Türkiye’de tütün ürünü piyasasında, çeşit çeşit ürün kategorileri, her kategoride yüzlerce ürün, farklı fiyat segmentleri ve binlerce satış noktası var. Piyasanın dikkat çekici bir özelliği son yıllarda belirginleşen ikili karakteri. Bir yanda “bandrollü” ürünlerin üretim ve ticaretinin gerçekleştiği yasal/kayıtlı piyasa, diğer yanda “bandrolsüz” ürünlerin yasadışı/kayıtdışı piyasası bir arada varlıklarını sürdürüyor. Üstelik, bu ikili piyasa yapısı gün be gün hacmen ve çeşitlenerek büyüyor.
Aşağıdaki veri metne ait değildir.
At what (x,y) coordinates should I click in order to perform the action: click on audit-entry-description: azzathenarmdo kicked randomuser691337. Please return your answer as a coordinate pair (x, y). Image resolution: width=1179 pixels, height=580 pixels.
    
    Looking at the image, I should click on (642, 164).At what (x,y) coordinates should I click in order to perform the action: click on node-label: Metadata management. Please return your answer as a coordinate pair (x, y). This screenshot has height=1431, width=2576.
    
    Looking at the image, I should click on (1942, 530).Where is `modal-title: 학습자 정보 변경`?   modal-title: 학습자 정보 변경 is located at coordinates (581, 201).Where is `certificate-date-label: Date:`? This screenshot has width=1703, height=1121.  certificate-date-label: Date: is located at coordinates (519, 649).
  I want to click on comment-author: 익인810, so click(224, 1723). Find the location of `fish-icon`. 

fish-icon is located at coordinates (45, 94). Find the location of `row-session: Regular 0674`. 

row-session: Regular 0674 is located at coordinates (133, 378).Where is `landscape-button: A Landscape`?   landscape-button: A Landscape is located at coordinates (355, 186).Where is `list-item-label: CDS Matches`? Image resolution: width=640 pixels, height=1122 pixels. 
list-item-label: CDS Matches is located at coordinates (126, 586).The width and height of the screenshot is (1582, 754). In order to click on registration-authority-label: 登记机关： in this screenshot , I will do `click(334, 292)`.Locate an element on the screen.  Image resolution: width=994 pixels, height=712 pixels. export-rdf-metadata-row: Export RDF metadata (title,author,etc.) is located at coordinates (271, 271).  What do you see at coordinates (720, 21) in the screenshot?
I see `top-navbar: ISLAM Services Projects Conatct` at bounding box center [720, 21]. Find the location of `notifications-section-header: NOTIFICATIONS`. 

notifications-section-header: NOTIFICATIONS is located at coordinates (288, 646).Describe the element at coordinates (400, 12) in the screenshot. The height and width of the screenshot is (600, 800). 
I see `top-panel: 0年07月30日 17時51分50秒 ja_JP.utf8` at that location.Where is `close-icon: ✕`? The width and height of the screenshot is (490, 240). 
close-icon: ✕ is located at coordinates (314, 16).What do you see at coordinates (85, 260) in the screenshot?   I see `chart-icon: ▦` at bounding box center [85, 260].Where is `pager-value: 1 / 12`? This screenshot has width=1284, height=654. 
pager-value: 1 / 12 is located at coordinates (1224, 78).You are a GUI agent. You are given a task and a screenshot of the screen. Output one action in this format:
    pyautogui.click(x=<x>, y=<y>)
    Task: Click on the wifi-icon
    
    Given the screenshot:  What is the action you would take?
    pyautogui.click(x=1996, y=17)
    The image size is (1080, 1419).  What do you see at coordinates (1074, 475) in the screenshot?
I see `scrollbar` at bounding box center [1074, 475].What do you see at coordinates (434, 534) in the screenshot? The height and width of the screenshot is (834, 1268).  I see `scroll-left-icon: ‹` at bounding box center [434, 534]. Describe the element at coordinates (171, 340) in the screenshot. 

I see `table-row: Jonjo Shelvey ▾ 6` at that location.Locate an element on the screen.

Bandrollü ürünlerin başını sigara çekiyor. Türkiye’de tütün kullananların tamamına yakını filtreli sigara içiyor. Başka tütün ürünleri nadiren münferit olarak kullanılıyor. Bandrollü sigaralar, ülkenin her köşesinde bulunan, ruhsatlı 194 bin adet bakkal, market, büfe, kuruyemişçi dükkânı ile büyük marketlerde satılıyor. Günümüzde, piyasaya arzı uygun bulunarak ruhsatlandırılmış 199 adet farklı sigara markası ve alt-markası var. 2019’a ait resmi verilere göre, bandrollü sigara satışı tarihi zirve yaparak 119,7 milyar adete ulaştı. Bu rakam yılda 6 milyar paket sigaraya tekabül ediyor. Yani Türkiye’de her gün 16,4 milyon paket bandrollü sigara satılıyor, aynı gün içinde tüketilip kül/atık oluyor. Ayrıca piyasada bandrollü puro, sigarillo, nargile tütünü, pipo tütünü, sarmalık tütün, makaron (boş sigara tüpü), sarmalık sigara kağıdı da bulunuyor, ancak sigaradan farklı olarak, bunların bandrollü satışları göz ardı edilebilecek kadar ufak, zira bu ürünler daha çok bandrolsüz satışa konu oluyor.

Bandrolsüz ürünler de gani gani Türkiye’de. Elektronik sigaralar, ısıtılan tütün ürünleri, bunların aksamları, likitleri internet üzerinden kapıya teslim pazarlanıyor. Saha bilgilerine dayanarak uzmanlar, yaklaşık 25 bin ton/yıl kayıtsız yerli tütün üretiminin yapıldığını belirtiyor. Yurt geneline yayılmış, çeşitli kaynaklara göre sayısı 6 ile 20 bin dolayında değişen satış noktasında, bu tütünlerden üretilmiş bandrolsüz sarmalık tütün ile içi doldurulmuş makaron satışı yapılıyor. Artık neredeyse her mahallede tütüncü adı verilen dükkanlar veya tezgâhlar var. Önceki yıllarda gerçekleşen kayıtlı boş makaron satışları da dikkate alındığında, günümüzde bu piyasanın hacmini yaklaşık 28,5 milyar adet/yıl sigara muadili olarak hesaplamak olası. Yurtdışından kaçak giren sigaraların piyasa payının ise yüzde 5 ile 12 arasında değiştiği iddia ediliyor. En düşük oran alındığında bile, kaçak bandrolsüz sigara hacmini en az 6 milyar adet/yıl olarak kabul etmek gerekiyor.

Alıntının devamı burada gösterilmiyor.